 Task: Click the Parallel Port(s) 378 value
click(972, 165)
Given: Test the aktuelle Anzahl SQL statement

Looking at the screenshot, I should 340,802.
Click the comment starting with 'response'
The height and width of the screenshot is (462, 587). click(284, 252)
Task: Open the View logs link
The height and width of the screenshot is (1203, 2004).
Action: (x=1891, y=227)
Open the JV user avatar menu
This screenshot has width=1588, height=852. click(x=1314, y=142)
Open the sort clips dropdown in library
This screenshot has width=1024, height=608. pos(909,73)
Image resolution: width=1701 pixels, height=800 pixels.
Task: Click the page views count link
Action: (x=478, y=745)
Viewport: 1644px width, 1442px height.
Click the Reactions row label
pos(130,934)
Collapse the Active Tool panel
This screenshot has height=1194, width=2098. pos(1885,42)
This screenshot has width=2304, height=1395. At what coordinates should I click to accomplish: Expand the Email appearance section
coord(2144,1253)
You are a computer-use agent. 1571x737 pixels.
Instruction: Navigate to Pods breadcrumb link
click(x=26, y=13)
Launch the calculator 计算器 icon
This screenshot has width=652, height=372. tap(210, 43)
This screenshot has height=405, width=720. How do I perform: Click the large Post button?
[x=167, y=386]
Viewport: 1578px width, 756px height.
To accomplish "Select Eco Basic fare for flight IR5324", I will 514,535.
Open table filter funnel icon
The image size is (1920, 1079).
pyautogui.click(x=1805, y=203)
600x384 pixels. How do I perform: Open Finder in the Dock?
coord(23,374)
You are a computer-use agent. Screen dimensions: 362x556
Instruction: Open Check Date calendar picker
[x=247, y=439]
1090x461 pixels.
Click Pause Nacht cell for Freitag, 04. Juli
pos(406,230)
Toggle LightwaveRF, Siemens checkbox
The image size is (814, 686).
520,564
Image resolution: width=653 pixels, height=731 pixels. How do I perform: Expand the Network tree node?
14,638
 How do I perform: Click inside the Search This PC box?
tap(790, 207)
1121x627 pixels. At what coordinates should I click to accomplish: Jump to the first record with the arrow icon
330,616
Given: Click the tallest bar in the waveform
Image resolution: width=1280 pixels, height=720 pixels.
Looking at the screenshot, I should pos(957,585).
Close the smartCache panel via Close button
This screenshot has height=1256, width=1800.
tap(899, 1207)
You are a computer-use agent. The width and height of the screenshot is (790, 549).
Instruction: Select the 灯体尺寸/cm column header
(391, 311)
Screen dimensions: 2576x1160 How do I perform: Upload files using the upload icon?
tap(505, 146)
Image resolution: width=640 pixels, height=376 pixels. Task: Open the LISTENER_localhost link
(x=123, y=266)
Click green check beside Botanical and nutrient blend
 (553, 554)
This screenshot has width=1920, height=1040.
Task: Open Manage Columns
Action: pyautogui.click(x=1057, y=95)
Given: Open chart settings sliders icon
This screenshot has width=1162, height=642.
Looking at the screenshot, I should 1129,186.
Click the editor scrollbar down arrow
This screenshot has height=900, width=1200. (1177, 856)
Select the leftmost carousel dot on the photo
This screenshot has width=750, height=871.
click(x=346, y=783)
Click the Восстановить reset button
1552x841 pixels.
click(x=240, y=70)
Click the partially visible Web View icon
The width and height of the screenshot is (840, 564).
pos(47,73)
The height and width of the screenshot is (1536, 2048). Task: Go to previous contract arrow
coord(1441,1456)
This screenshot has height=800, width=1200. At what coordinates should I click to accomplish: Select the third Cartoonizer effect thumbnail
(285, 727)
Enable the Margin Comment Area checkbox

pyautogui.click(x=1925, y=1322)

--- --- ---

▶ _Prompt_
Pick out and copy each line of the listing above that contains the word "arrow", matching its case exactly.

▶ _Written reply_
1121x627 pixels. At what coordinates should I click to accomplish: Jump to the first record with the arrow icon
Click the editor scrollbar down arrow
The height and width of the screenshot is (1536, 2048). Task: Go to previous contract arrow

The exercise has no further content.